Where T is the interval over which the utilization is being measured, delta_ifInOctets is the change in ifInOctets over that interval, and delta_ifOutOctets is the change in ifOutOctets over that interval.

其中,T是测量利用率的时间间隔,delta_ifOutOctets是该时间间隔内ifOutOctets的变化,delta_ifOutOctets是该时间间隔内ifOutOctets的变化。

For high-speed Ethernet links, the etherStatsHighCapacityTable in the MIB module defined in [RFC3273] can be used.

对于高速以太网链路,可以使用[RFC3273]中定义的MIB模块中的EtherstStatsHighCapacityTable。

Similar results may be achieved using the corresponding objects of other interface management data models such as YANG [RFC7223] if those are used instead of MIBs.

如果使用其他接口管理数据模型(如YANG[RFC7223])的相应对象而不是MIB,则可以实现类似的结果。

For scalability, it is recommended to use the counter push mechanism in [sFlow-v5] for the interface counters. Doing so would help avoid counter polling through the MIB interface.

为实现可扩展性,建议对接口计数器使用[sFlow-v5]中的计数器推送机制。这样做将有助于避免通过MIB接口进行反轮询。

The outgoing link utilization of the component links within a LAG/ECMP group can be used to compute the imbalance (see Section 5.1) for the LAG/ECMP group.

LAG/ECMP组内组件链路的传出链路利用率可用于计算LAG/ECMP组的不平衡(见第5.1节)。
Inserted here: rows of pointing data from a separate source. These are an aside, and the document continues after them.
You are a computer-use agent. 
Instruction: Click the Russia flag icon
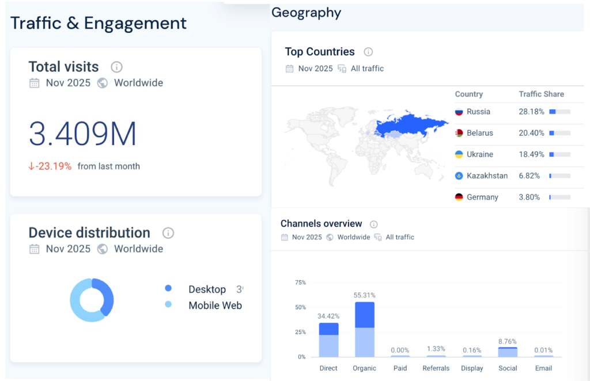point(459,112)
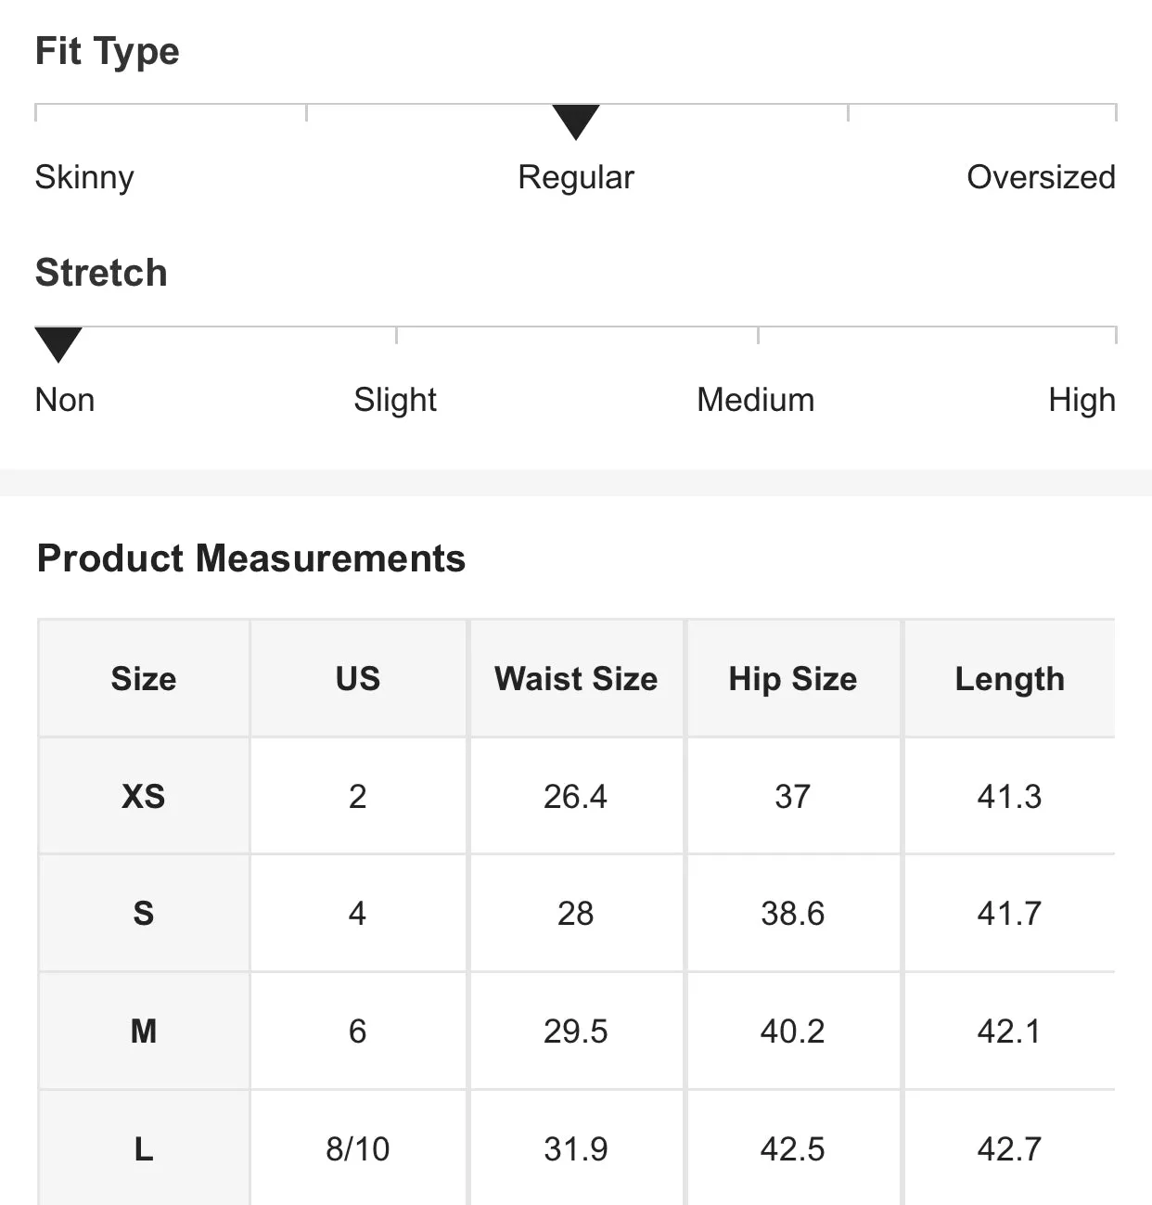Screen dimensions: 1152x1205
Task: Select the XS size row label
Action: click(x=144, y=796)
5.6.2. Other Monitoring Information
5.6.2. 其他监测信息

Additional monitoring information that is useful includes:

有用的其他监控信息包括:

o Number of times rebalancing was done.

o 完成再平衡的次数。

o Time since the last rebalancing event.

o 自上次重新平衡事件以来的时间。

o The number of large flows currently rebalanced by the scheme.

o 该计划目前重新平衡的大流量数量。

o A list of the large flows that have been rebalanced including

o 已重新平衡的大流量列表,包括

- the rate of each large flow at the time of the last rebalancing for that flow,

- 上次重新平衡流量时各大流量的速率,

- the time that rebalancing was last performed for the given large flow, and

- 对于给定的大流量,上次执行再平衡的时间,以及

- the interfaces that the large flows was (re)directed to.

- 大流量(重新)指向的接口。

o The settings for the weights of the interfaces within a LAG/ECMP group used by the small flows that depend on hashing.
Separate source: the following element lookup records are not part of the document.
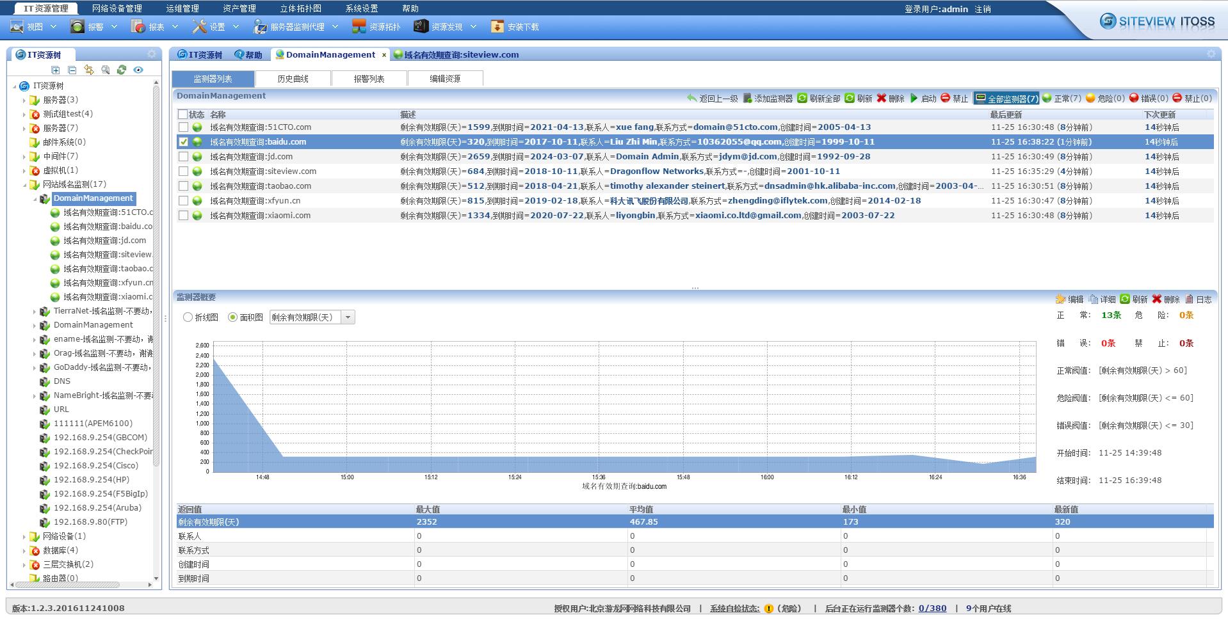Image resolution: width=1228 pixels, height=620 pixels.
Task: Open the 剩余有效期限(天) metric dropdown
Action: (348, 317)
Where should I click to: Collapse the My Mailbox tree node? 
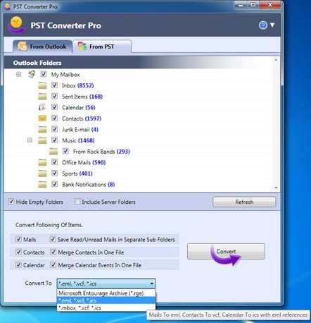(18, 74)
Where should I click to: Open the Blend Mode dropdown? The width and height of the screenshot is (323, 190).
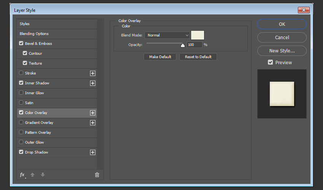[167, 35]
o LAG/ECMP组中接口权重的设置,由依赖于散列的小流使用。

6. Operational Considerations
6. 业务考虑
6.1. Rebalancing Frequency
6.1. 再平衡频率

Flows should be rebalanced only when the imbalance in the utilization across component links exceeds a certain threshold. Frequent rebalancing to achieve precise equitable utilization across component links could be counterproductive as it may result in moving flows back and forth between the component links, impacting packet ordering and system stability. This applies regardless of whether large flows or small flows are redistributed. It should be noted that reordering is a concern for TCP flows with even a few packets because three out-of-order packets would trigger sufficient duplicate ACKs to the sender, resulting in a retransmission [RFC5681].
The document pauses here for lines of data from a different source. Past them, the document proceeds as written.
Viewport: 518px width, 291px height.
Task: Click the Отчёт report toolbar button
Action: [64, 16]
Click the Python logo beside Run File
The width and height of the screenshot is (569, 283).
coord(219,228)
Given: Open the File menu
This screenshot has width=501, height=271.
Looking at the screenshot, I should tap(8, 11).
只有当组件链接之间的利用率不平衡超过某个阈值时,才应该重新平衡流。频繁重新平衡以实现组件链路之间的精确公平利用可能会适得其反,因为它可能导致组件链路之间的流来回移动,从而影响数据包排序和系统稳定性。无论大流量还是小流量被重新分配,这都适用。应该注意的是,重新排序是TCP流的一个问题,即使只有几个数据包,因为三个无序数据包将触发对发送方的足够多的重复确认,从而导致重新传输[RFC5681]。

The operator would have to experiment with various values of the large flow recognition parameters (minimum bandwidth threshold, minimum bandwidth threshold for large flow maintenance, and observation interval) and the imbalance threshold across component links to tune the solution for their environment.

操作员必须对大流量识别参数的各种值(最小带宽阈值、大流量维护的最小带宽阈值和观察间隔)和组件链路间的不平衡阈值进行试验,以调整其环境的解决方案。

6.2. Handling Route Changes
6.2. 处理路线更改

Large flow rebalancing must be aware of any changes to the Forwarding Information Base (FIB). In cases where the next hop of a route no longer to points to the LAG or to an ECMP group, any PBR entries added as described in Sections 4.4.1 and 4.4.2 must be withdrawn in order to avoid the creation of forwarding loops.

大流量再平衡必须了解转发信息库(FIB)的任何更改。如果路由的下一跳不再指向延迟或ECMP组,则必须撤回按照第4.4.1节和第4.4.2节所述添加的任何PBR条目,以避免创建转发环路。

6.3. Forwarding Resources
6.3. 转发资源

Hash-based techniques used for load balancing with LAG/ECMP are usually stateless. The mechanisms described in this document require additional resources in the forwarding plane of routers for creating PBR rules that are capable of overriding the forwarding decision from the hash-based approach. These resources may limit the number of flows that can be rebalanced and may also impact the latency experienced by packets due to the additional lookups that are required.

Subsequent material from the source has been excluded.